简体   繁体   中英

What's the most performant way of removing elements in a NumPy array, based on the amount of times they appear in another array?

Let's say I have two Numpy arrays:

a = np.array([1,2,2,3,3,3])
b = np.array([2,2,3])

and I would like to remove all elements in b from a the same amount of times they occur in b . Ie

diff(a, b)
>>> np.array([1,3,3])

Note that for my use case, b will always be a subset of a and both might be unordered, however the set-like methods like numpy.setdiff1d doesn't cut it, since it's important to remove each element a certain amount of times.

My current, lazy solution looks as follows:

def diff(a, b):
    for el in b:
        idx = (el == a).argmax()
        if a[idx] == el:
            a = np.delete(a, idx)
    return a

But I'm wondering if there are more performant or more compact, "numpy-esque" ways of writing this?

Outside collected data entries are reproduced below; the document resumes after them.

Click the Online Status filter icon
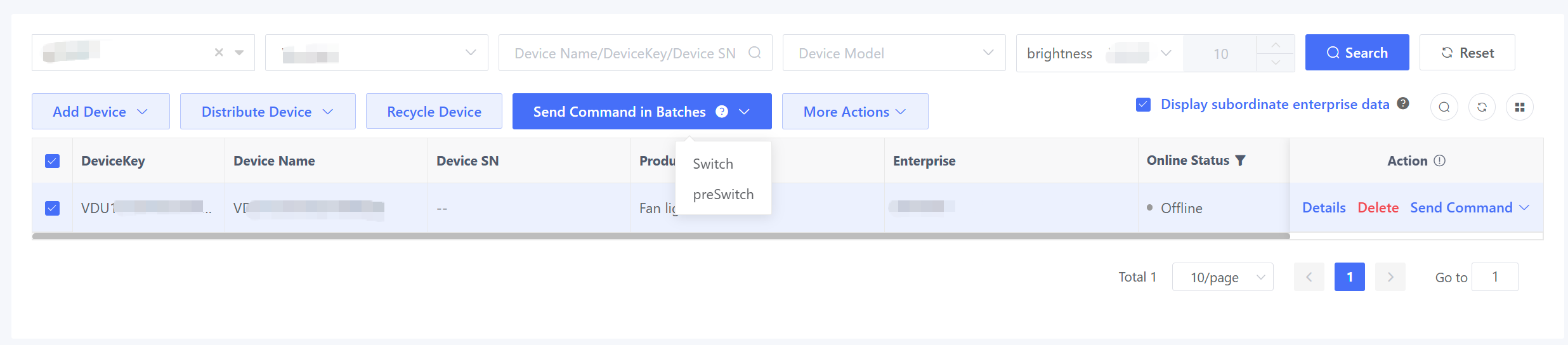This screenshot has height=345, width=1568. 1241,160
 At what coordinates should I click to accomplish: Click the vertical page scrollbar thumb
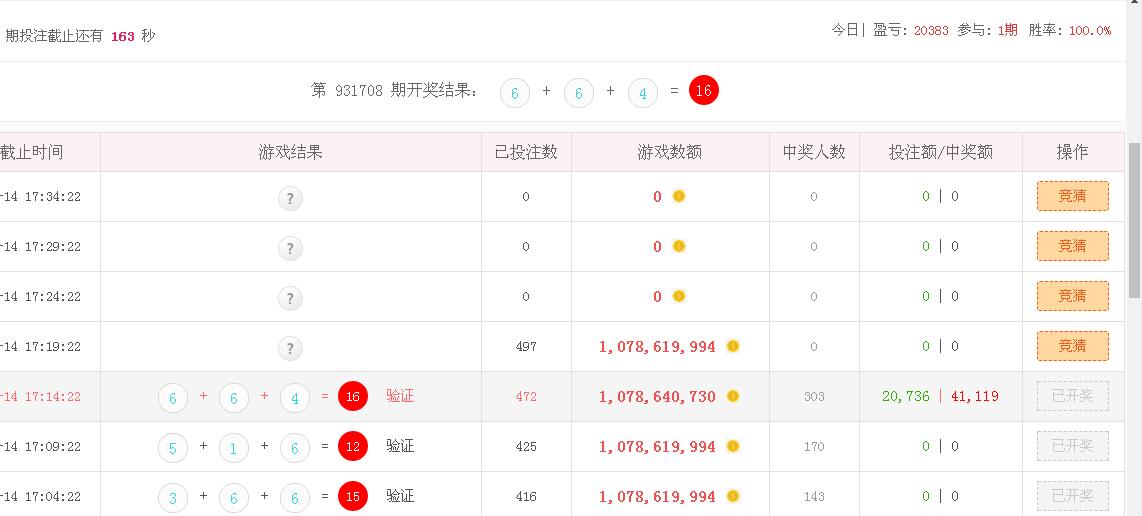1134,220

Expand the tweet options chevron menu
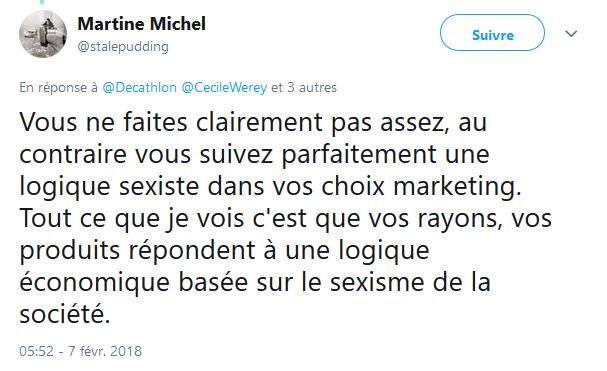[x=571, y=34]
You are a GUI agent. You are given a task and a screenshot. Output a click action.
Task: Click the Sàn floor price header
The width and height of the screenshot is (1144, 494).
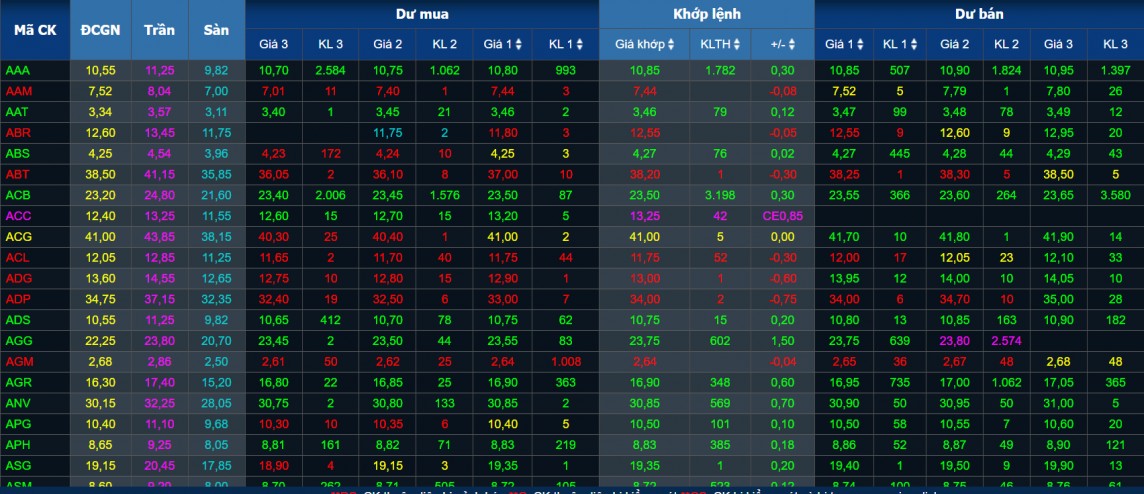coord(216,29)
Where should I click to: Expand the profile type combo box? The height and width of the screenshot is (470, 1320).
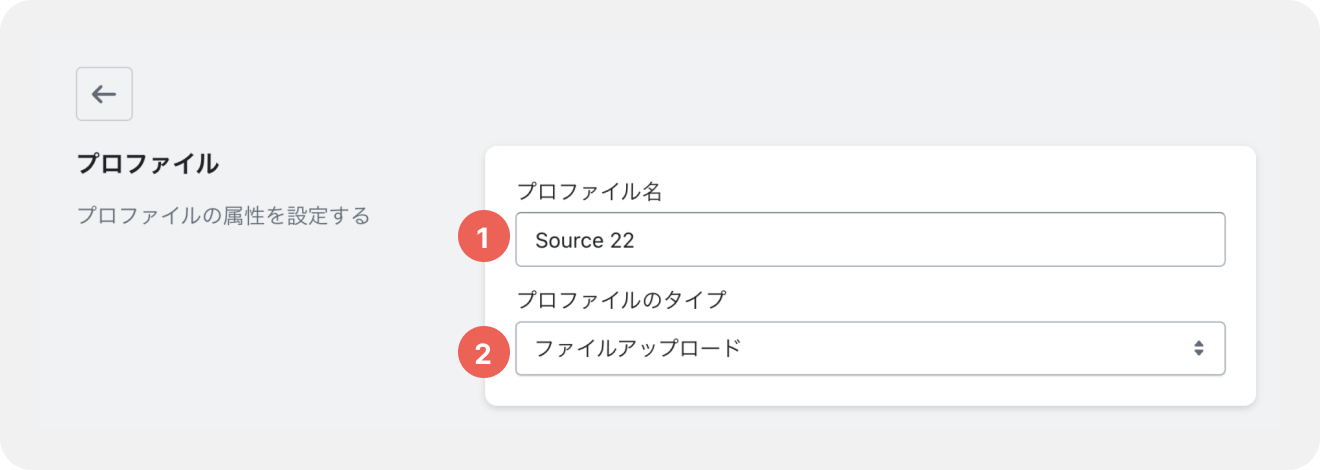pyautogui.click(x=870, y=348)
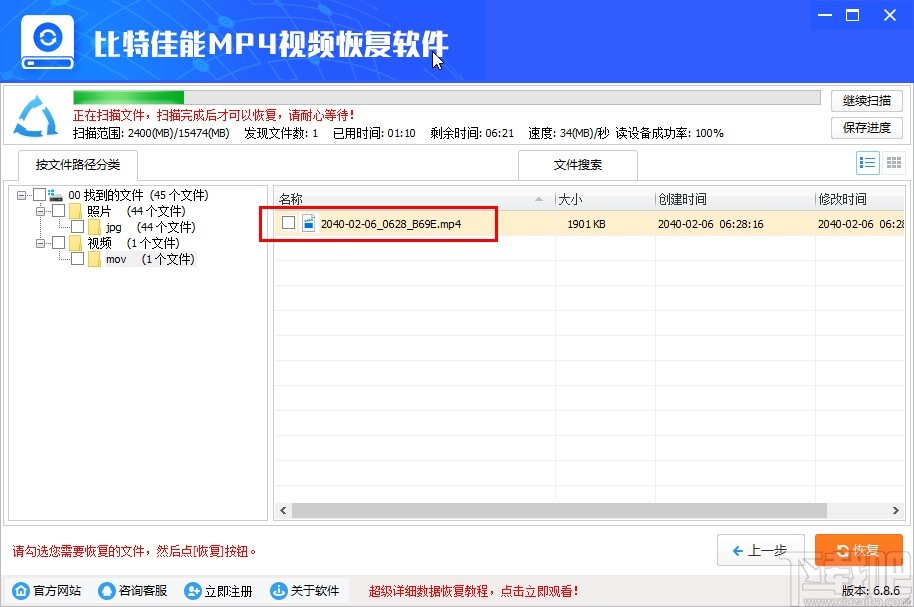
Task: Enable the mov folder checkbox
Action: 77,259
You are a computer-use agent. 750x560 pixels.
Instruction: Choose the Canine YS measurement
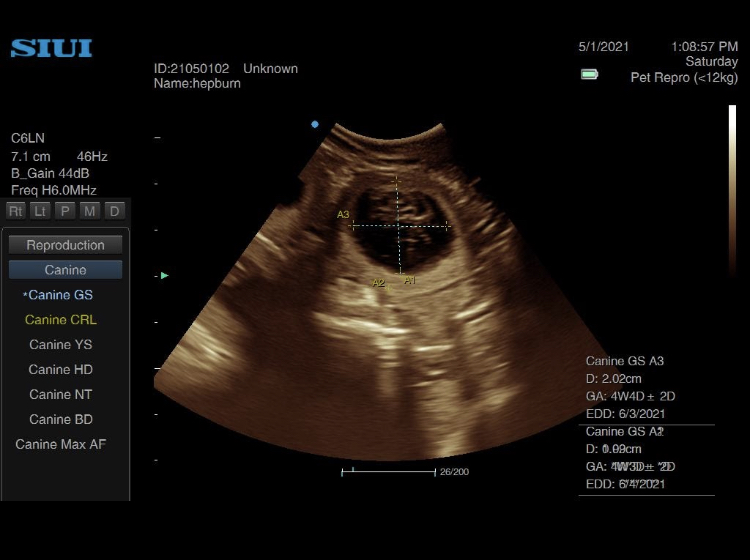tap(61, 345)
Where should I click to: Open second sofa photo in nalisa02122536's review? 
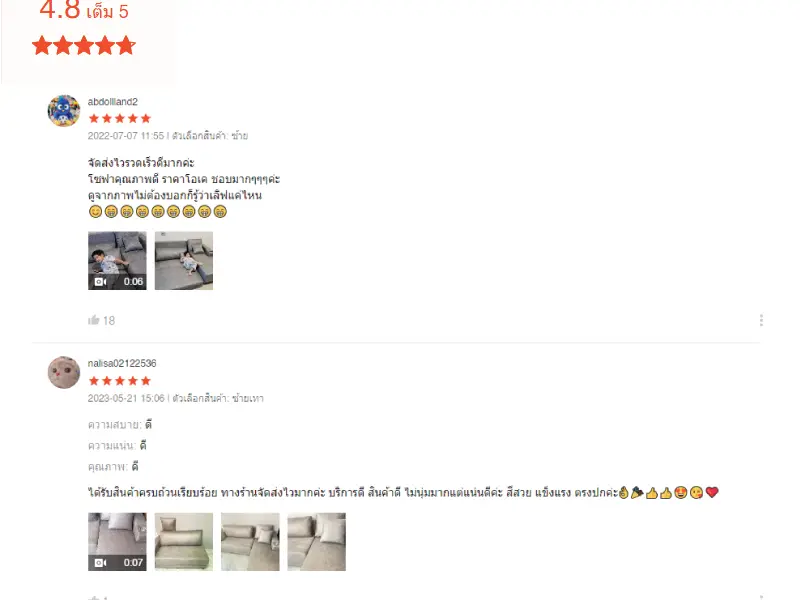coord(184,542)

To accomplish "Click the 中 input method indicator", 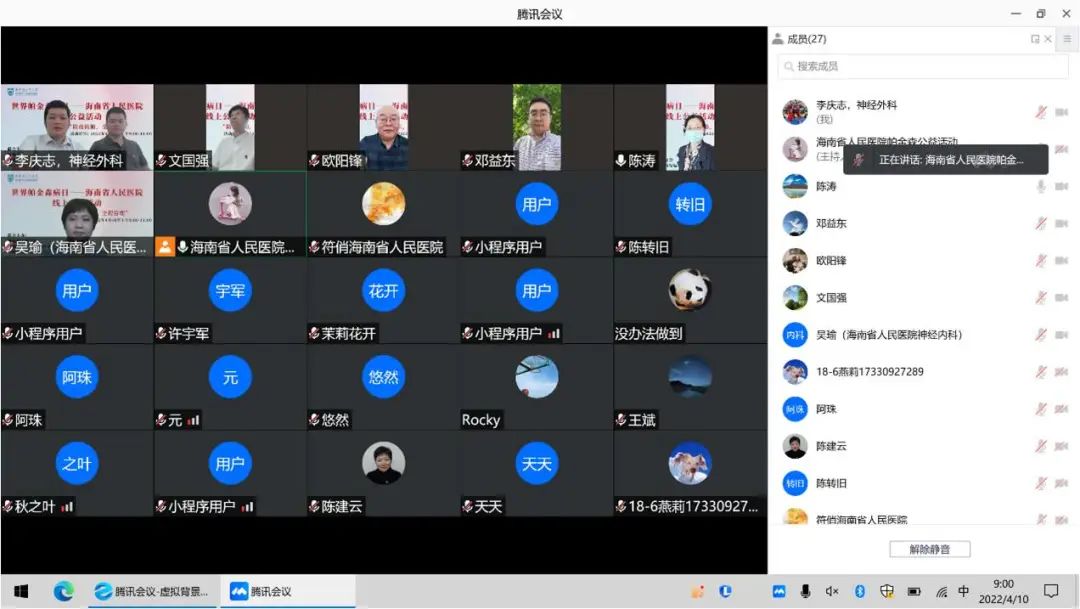I will [963, 590].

Here's a vectorized approach based on np.searchsorted -

import pandas as pd

def diff_v2(a, b):
    # Get sorted orders
    sidx = a.argsort(kind='stable')
    A = a[sidx]
    
    # Get searchsorted indices per sorted order
    idx = np.searchsorted(A,b)
    
    # Get increments
    s = pd.Series(idx)
    inc = s.groupby(s).cumcount().values
    
    # Delete elemnents off traced back positions
    return np.delete(a,sidx[idx+inc])

Further optimization

Let's resort to NumPy for the groupby cumcount part -

# Perform groupby cumcount on sorted array
def groupby_cumcount(idx):
    mask = np.r_[False,idx[:-1]==idx[1:],False]
    ids = mask[:-1].cumsum()
    count = np.diff(np.flatnonzero(~mask))
    return ids - np.repeat(ids[~mask[:-1]],count)

def diff_v3(a, b):
    # Get sorted orders
    sidx = a.argsort(kind='stable')
    A = a[sidx]
    
    # Get searchsorted indices per sorted order
    idx = np.searchsorted(A,b)
    
    # Get increments
    idx = np.sort(idx)
    inc = groupby_cumcount(idx)
    
    # Delete elemnents off traced back positions
    return np.delete(a,sidx[idx+inc])

Benchmarking

Using a setup with 10000 elements with ~2x repetitions for a and b being half size of a .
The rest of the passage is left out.